Oh, the orphan blocks became part of a smaller tea party quilt so they didn't go to waste.  I have a few scraps and that one small piece of olive paisley left.  Perhaps I will make some sort of table runner out of them. 

The details:  60 x 60 inch quilt.  Made from the Paris Flea Market collection of quilter's cotton.  Backed with quilter's cotton.  It has a dense poly batting.  It is quilted with a large loopy meander.  The binding is slightly scrappy, machine stitched and hand finished. 

Sunday, February 9, 2014

PQ 5.3 Challenge: Sweet Treats The Good N Plenty Quilt

My ongoing challenge for this season of Project Quilting  is to make quilts big enough to be functional as a quilt rather than an accent piece or wall hanging.  I want to make them Good N Plenty big!

As soon as I read the challenge, I headed to my stash with visions of red and white candy stripes as there was a dish of peppermints on the table in front of me.  The pink tray was on top and visions of my favorite Good N Plenty candy quickly replaced the peppermint.

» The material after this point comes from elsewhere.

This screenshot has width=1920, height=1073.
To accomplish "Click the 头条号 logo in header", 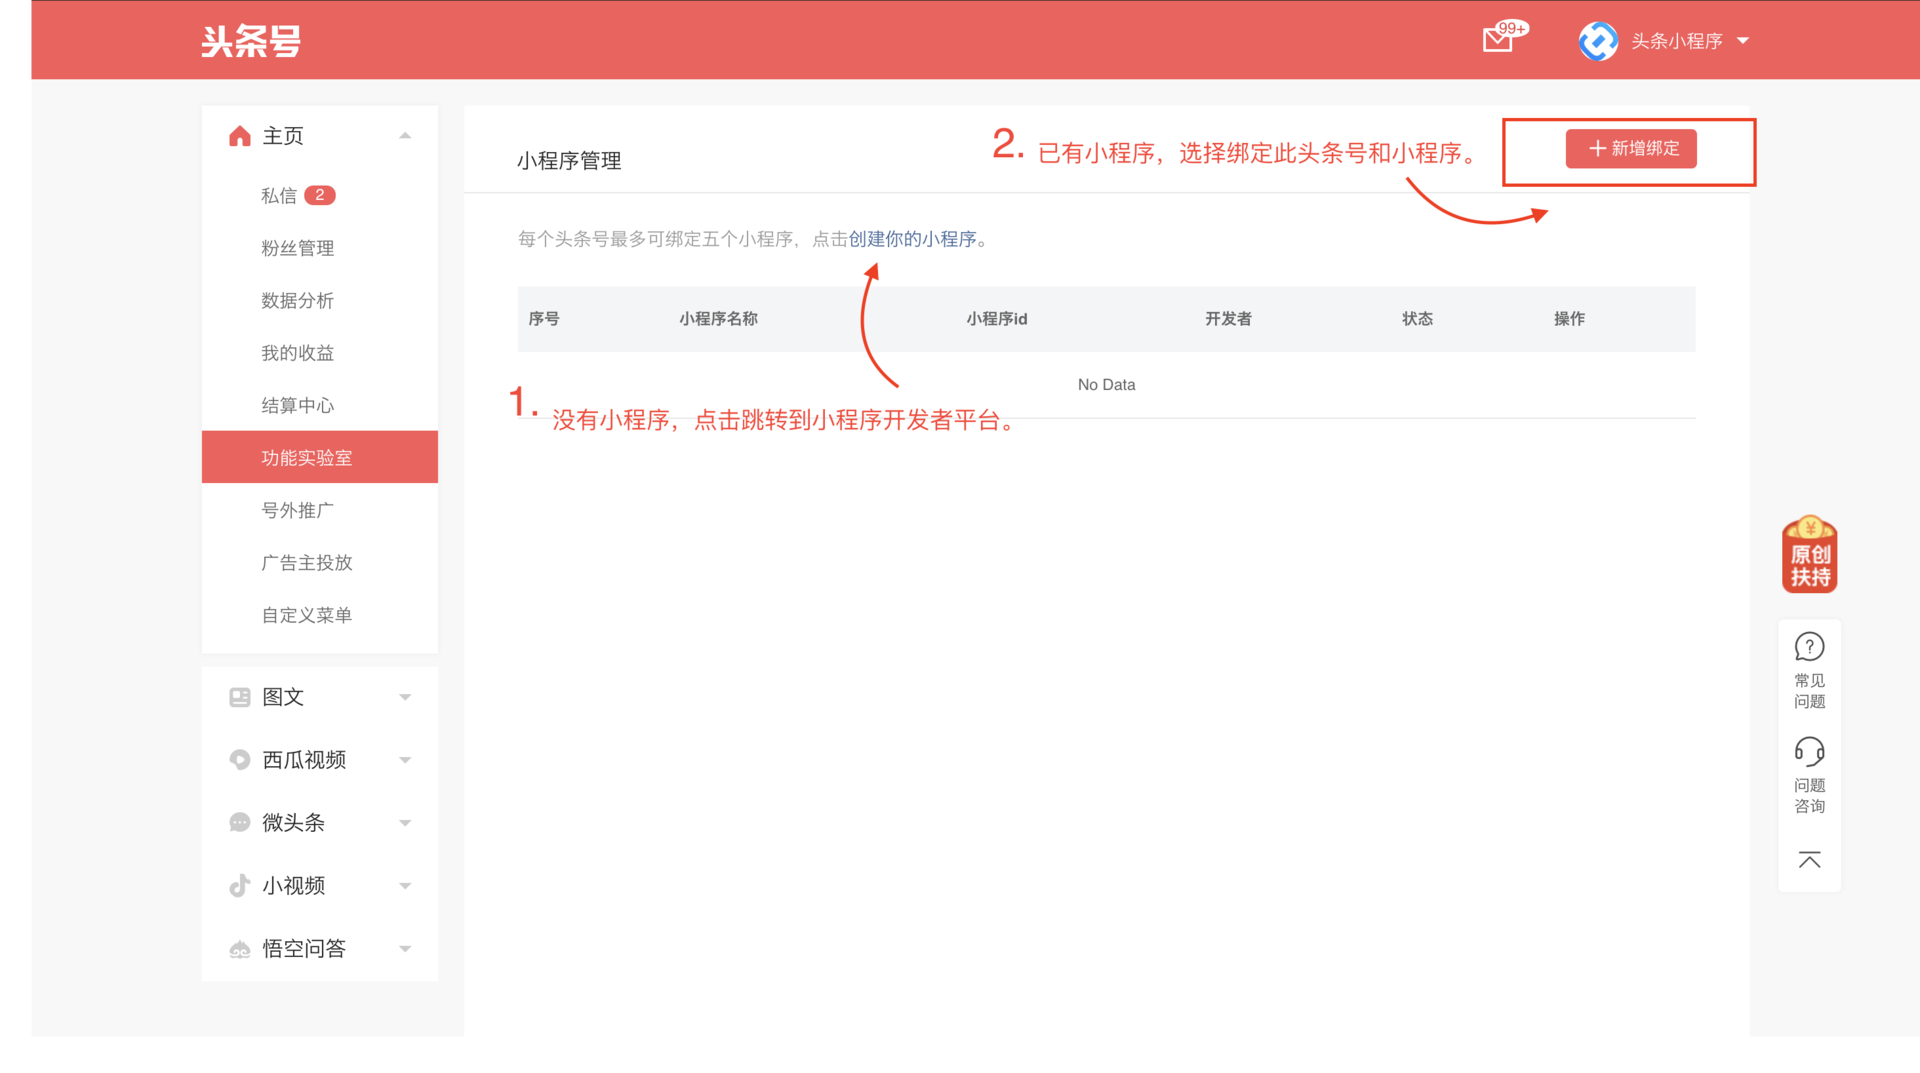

The lozenges are about 10.5 inches long and 4 inches wide.  (The standard length of the paper in the notebook I use for my designing.)

I started to use fusible web but it seemed like a big pain so I instead used spray baste reinforced with a couple pins on the off chance they would shift while I was zigzagging them down. 

Spud 3 served as design consultant and insisted "needs more pink" at one point.  Not something I expect to hear from a teenage boy. He is the one who resorted to looking at the candy box for placement.   He is also quite miffed that I left the upper corner empty.   But the time limitations of the challenge dictates some design choices. 

The quilting is a very loose stipple around the outside of the candies.  The binding is a black and white polka dot.

Many thanks to my friends Jean and Janie who jumped up to assist with the basting when I showed up to use the tables at church after Bible Study!

The backing is a $3/yard find that was perfect for the project.  You have to look to see where I had to piece it.  And the large print hides the quilting boofs, although I have to say there are surprisingly few of those on this quilt.  Practice is a good thing.